An XR device (e.g., a VR headset or head-mounted display (HMD), an AR headset or HMD, etc.) can output high fidelity images at high resolution and at high frame rates. In XR environments, users are transported into digital worlds where their senses are fully engaged and smooth motion is essential to prevent motion sickness and disorientation, which are common issues experienced at lower frame rates. By displaying images at a high frame rate, such as at 90 frames per second (FPS) or above, XR devices can minimize latency, maintain synchronization between the user movements and the visual feedback, and ensure low end-to-end processing time and reduce latency. Higher frame rates and low latency result in a more realistic and comfortable experience and ensure that human neural processing is engaged within the XR environment. Otherwise, the disconnect between the XR environment and the visual feedback received by the user creates motion sickness, disorientation, and nausea.
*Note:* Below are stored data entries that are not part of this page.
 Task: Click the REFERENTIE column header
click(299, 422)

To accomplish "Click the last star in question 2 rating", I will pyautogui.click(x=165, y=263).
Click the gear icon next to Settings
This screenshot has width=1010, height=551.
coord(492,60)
One application of XR devices is visual see-through (VST), which refers to the capability of XR devices, such as AR glasses or MR headsets, to overlay digital content seamlessly onto the user's real-world view. VST technology enables users to see and interact with their physical surroundings while augmenting them with virtual elements. By tracking the user's head movements and adjusting the position of digital content accordingly, VST technology ensures that virtual objects appear anchored to the real world, creating a convincing and integrated mixed reality experience.

Capturing images with varying resolutions and/or at varying frames rates can lead to a large amount of power consumption and bandwidth usage for systems and devices. For instance, a 16 megapixel (MP) or 20 MP image sensor capturing frames at 90 FPS can require 5.1 to 6.8 Gigabits per second (Gbps) of additional bandwidth. However, such a large amount of bandwidth may not be available on certain devices (e.g., XR devices).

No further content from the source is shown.